_Task to complete:_
Extract every line between the one with "You are a computer-use" and the end of the entries, both included, word for word and free of pictures.

_Input for this task:_
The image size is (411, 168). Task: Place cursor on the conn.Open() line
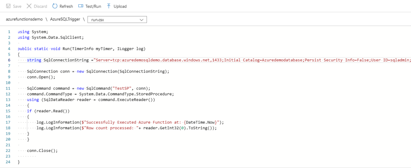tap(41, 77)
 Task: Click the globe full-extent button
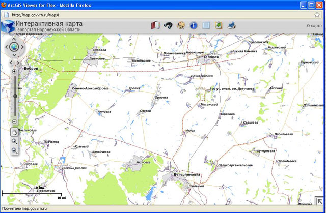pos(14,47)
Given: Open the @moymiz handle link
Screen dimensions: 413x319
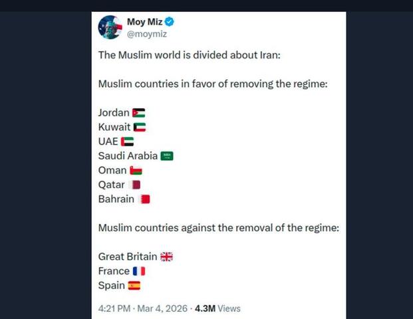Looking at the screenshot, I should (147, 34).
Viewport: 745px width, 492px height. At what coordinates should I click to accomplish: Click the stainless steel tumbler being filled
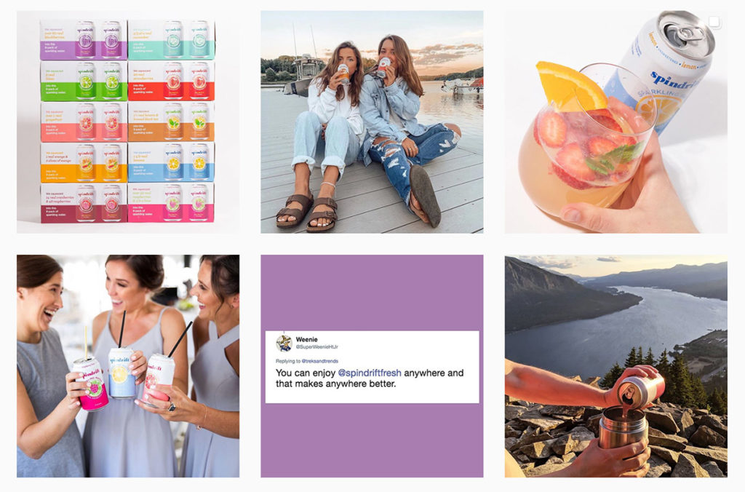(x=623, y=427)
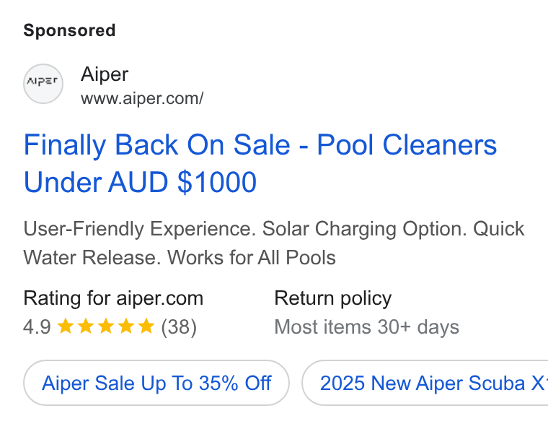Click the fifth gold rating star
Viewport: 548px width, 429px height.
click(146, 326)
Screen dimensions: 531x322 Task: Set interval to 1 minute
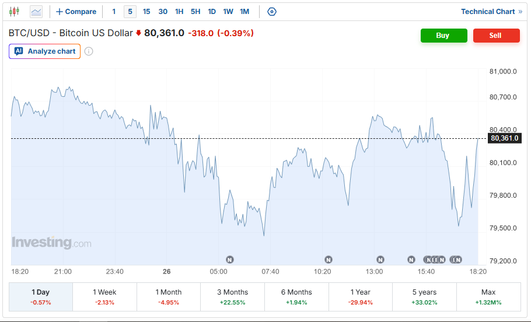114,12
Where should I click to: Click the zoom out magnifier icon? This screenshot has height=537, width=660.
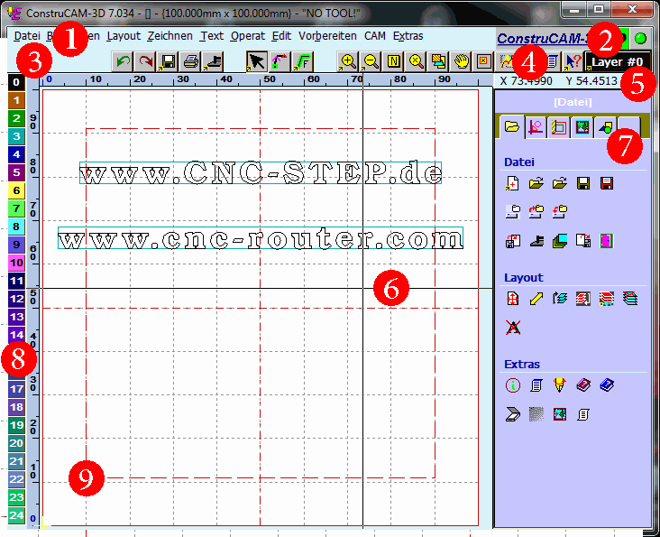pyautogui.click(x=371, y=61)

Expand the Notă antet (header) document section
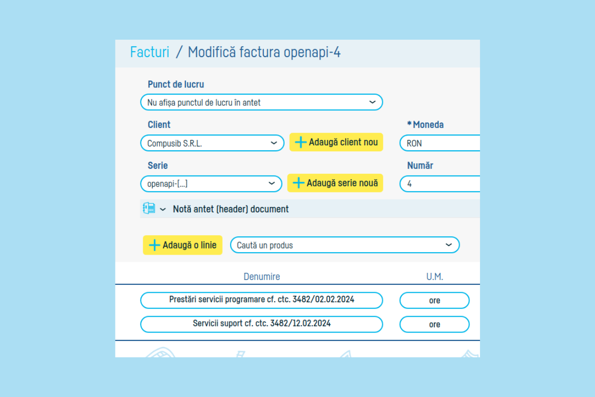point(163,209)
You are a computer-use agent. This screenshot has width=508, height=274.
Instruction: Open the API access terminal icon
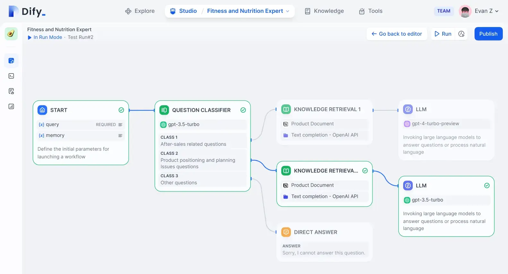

_Solution for this task:_
You are a computer-use agent. This screenshot has width=508, height=274.
Instruction: Open the API access terminal icon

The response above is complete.